# Kwikset Deadbolt Removal Issues



## de-nagorg (Feb 23, 2014)

That set-screw looks to have been SMURFED by someone that did not know what they were doing.

If you cannot get the correct hex tool to work, you will need to drill it out and replace it.

Maybe you can just replace the lever, but getting one might be a task.

Be gentle with it, it is only a brass fitting. 


ED


----------



## Dakota747 (Jan 11, 2017)

Thank you for the response! What would be the process of drilling it out?


----------



## de-nagorg (Feb 23, 2014)

Getting room for a drill in there might be hard, but worth a try.

You need a bit the same size as the hole the screw is in, then a drill small enough to go straight into the screw hole, I suggest a 1/4 inch electric drill (corded), as a start, or maybe a Right Angle attachment on a drill.

Maybe a Dremel might be small enough to drill it.

Go slow and straight, until the set screw is removed, then the lever should easily pull off.

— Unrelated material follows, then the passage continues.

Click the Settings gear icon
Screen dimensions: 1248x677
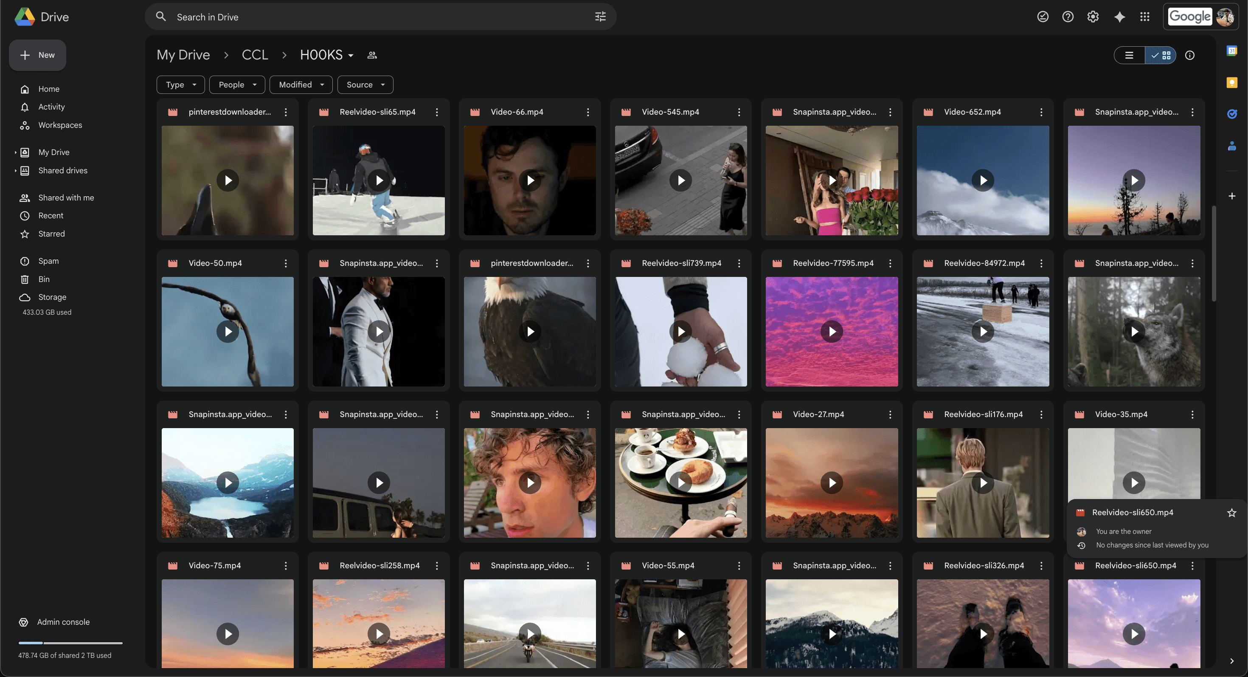(1093, 17)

Since the set screw is mangled, you might need to hire a locksmith to do this work, because you can't, and they have many specialized tools to work on these.


ED


----------



## jlhaslip (Dec 31, 2009)

Might try a screw extractor on the damaged hex shape before the drill out attempt.


----------



## KPDMinc (Nov 7, 2016)

why not drill it out, replace the entire deadbolt mechanism?


----------